## YOUR TASK
Consider each line of the material below and note whether it holds "information". State how many do, and nothing else.
▬▬▬▬▬▬
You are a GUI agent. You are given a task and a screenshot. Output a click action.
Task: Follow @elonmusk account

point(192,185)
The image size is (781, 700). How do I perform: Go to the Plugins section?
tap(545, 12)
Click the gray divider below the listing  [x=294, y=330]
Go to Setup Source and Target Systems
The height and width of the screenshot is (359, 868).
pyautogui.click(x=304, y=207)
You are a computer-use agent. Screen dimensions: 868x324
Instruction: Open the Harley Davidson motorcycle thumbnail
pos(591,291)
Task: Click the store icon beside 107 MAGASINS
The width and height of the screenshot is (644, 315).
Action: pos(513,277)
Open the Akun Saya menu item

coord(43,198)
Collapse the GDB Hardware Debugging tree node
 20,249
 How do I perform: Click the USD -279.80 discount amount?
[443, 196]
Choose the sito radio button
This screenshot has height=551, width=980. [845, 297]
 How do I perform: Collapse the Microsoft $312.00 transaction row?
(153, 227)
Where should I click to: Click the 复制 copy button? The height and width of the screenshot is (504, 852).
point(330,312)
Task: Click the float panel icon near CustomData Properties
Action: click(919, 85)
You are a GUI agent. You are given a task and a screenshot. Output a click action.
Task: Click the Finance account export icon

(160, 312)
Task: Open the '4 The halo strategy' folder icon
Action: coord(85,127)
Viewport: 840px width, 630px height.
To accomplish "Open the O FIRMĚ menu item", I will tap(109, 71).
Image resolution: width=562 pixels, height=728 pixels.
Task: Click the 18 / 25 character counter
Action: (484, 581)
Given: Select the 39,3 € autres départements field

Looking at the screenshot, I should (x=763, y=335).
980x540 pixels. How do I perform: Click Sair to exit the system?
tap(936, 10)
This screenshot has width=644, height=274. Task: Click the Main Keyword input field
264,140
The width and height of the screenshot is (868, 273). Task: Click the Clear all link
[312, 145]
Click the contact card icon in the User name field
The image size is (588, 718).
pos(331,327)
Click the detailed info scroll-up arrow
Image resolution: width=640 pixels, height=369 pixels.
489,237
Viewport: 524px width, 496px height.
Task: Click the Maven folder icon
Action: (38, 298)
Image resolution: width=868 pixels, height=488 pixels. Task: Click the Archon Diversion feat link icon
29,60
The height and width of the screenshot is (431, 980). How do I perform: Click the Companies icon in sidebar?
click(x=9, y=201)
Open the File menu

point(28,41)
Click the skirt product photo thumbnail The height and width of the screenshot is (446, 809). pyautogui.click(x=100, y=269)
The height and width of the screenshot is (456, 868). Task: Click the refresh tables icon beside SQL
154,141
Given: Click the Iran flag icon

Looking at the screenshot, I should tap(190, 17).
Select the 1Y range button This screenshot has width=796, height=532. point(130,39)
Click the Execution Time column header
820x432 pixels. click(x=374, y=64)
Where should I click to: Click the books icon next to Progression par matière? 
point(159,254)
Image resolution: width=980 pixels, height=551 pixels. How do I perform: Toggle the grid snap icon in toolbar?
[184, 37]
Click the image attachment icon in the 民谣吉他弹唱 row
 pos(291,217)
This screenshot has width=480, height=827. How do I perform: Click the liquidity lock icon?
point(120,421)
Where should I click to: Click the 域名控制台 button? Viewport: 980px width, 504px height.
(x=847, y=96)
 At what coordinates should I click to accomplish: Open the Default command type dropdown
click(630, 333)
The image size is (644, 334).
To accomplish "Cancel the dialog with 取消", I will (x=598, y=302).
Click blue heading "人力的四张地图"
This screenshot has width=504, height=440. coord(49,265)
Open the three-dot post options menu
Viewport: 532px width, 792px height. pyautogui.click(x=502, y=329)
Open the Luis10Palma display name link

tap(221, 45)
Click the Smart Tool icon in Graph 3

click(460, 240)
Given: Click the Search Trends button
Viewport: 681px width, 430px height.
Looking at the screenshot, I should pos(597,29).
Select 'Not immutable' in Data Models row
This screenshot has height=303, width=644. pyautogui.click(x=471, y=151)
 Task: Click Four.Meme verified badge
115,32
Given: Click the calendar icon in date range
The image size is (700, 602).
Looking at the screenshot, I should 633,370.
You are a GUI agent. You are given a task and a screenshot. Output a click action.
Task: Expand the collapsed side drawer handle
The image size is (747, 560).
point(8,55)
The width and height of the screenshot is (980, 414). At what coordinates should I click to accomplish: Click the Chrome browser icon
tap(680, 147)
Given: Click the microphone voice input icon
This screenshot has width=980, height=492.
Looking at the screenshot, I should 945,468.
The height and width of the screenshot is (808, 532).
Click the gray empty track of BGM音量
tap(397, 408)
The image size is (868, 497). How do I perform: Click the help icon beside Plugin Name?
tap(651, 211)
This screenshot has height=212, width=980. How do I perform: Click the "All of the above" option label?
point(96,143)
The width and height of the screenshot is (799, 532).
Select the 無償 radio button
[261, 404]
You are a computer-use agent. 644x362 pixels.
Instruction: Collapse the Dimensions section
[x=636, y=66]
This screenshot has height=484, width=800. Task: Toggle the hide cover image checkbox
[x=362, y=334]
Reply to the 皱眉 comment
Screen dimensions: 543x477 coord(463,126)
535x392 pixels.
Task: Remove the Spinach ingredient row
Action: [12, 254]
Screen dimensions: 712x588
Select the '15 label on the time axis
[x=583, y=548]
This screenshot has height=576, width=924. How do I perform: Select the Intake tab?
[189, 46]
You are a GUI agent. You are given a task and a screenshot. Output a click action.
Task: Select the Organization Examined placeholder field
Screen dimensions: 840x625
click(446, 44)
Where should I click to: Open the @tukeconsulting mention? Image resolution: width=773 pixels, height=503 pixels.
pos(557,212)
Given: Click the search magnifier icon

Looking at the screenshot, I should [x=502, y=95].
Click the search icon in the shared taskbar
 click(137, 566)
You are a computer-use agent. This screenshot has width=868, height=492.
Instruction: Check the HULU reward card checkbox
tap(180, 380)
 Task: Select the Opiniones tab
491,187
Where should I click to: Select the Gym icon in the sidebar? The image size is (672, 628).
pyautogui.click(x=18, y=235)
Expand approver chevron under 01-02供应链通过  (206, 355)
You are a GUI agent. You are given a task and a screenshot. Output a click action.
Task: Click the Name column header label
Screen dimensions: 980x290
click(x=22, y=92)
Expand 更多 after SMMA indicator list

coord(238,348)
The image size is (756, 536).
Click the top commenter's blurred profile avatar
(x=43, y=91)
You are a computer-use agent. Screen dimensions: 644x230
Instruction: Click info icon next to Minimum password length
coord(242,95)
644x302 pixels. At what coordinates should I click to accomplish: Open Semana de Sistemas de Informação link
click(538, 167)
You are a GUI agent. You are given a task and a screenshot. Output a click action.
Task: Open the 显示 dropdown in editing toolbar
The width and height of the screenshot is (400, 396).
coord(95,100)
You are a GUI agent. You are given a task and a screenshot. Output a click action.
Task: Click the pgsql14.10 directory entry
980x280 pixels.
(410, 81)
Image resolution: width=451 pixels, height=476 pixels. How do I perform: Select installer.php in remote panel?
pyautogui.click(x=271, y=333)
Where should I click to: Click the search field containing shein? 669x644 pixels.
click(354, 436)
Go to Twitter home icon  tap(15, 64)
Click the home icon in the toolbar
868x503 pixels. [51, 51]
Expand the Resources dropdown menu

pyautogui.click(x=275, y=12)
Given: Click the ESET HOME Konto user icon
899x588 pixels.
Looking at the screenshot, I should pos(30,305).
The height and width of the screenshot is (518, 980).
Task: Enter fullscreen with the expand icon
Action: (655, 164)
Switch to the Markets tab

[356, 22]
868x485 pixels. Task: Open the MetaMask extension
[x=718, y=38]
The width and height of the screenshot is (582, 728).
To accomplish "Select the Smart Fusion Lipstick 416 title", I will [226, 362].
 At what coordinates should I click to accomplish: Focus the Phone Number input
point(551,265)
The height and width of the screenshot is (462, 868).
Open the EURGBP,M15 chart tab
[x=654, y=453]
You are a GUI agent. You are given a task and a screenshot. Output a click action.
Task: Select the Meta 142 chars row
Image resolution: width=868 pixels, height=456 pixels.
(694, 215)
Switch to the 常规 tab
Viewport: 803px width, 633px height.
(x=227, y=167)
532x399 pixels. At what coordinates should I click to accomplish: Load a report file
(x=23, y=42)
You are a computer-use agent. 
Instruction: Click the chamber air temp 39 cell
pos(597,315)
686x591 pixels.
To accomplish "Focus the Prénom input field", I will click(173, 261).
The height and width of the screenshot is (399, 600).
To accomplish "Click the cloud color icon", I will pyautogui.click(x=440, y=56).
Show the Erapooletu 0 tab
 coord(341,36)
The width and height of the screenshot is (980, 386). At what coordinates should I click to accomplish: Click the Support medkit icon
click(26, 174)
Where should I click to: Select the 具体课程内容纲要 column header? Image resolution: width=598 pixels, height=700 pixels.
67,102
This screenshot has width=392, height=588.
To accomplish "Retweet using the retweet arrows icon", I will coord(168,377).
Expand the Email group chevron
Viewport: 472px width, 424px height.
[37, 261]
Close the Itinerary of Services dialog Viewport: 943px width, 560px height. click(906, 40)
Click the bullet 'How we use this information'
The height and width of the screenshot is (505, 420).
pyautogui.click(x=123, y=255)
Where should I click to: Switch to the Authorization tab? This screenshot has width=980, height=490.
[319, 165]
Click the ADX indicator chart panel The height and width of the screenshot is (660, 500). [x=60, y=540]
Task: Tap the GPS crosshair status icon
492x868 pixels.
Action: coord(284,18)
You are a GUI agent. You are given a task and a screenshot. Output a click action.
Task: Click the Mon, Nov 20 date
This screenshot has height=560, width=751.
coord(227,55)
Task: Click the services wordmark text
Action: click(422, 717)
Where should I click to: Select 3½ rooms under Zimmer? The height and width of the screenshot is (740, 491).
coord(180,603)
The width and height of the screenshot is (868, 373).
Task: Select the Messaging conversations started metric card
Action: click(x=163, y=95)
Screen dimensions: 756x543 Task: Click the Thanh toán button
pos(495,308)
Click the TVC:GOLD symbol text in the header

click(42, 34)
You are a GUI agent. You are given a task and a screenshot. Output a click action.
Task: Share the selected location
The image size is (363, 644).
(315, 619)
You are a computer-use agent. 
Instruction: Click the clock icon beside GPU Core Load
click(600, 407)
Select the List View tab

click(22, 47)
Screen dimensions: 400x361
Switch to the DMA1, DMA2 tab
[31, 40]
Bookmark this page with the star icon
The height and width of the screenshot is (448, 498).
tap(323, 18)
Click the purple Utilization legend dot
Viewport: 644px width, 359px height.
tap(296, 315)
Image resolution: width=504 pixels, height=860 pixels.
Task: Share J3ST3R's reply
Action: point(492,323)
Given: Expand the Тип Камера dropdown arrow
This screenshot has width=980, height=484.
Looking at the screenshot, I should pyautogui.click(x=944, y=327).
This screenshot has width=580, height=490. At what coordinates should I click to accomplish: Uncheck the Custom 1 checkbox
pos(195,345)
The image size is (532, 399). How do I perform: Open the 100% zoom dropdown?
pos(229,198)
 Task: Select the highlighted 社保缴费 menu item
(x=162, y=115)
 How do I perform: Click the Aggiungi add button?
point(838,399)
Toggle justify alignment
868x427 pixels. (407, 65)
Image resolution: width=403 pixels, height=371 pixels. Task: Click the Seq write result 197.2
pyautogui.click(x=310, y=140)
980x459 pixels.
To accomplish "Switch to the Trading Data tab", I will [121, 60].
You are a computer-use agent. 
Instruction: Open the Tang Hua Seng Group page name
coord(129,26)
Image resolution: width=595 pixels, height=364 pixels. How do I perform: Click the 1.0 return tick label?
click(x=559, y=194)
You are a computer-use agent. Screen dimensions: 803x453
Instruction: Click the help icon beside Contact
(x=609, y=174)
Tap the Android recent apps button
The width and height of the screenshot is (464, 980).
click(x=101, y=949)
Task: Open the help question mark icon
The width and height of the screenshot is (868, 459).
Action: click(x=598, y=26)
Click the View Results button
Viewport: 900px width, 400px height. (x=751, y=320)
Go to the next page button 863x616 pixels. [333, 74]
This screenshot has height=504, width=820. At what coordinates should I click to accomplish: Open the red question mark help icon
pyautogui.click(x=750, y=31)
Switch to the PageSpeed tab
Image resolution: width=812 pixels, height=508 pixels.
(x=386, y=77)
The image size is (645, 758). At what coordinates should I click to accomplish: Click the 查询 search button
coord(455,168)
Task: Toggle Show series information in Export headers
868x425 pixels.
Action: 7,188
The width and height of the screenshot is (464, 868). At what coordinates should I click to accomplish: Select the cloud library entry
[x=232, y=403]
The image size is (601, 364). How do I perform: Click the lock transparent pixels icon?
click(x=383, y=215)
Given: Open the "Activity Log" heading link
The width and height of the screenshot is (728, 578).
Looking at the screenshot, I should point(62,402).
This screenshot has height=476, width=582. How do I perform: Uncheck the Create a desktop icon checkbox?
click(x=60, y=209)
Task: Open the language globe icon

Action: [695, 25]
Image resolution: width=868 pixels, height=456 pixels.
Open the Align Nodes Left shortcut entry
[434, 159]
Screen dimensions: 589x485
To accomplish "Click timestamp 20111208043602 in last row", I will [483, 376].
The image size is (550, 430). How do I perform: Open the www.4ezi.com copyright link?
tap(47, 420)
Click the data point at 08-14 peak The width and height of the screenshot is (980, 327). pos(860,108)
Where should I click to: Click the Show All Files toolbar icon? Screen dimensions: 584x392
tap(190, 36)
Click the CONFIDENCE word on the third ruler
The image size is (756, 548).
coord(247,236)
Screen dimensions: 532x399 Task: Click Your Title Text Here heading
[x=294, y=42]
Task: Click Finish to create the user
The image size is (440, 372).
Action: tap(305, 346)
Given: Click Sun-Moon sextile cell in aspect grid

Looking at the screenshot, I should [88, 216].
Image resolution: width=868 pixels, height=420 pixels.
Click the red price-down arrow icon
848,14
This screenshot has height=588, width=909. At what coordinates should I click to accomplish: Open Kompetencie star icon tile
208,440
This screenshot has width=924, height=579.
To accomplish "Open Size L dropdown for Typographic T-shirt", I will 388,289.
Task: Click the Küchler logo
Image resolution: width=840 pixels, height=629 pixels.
▬▬▬▬▬▬
## ANSWER BOX
2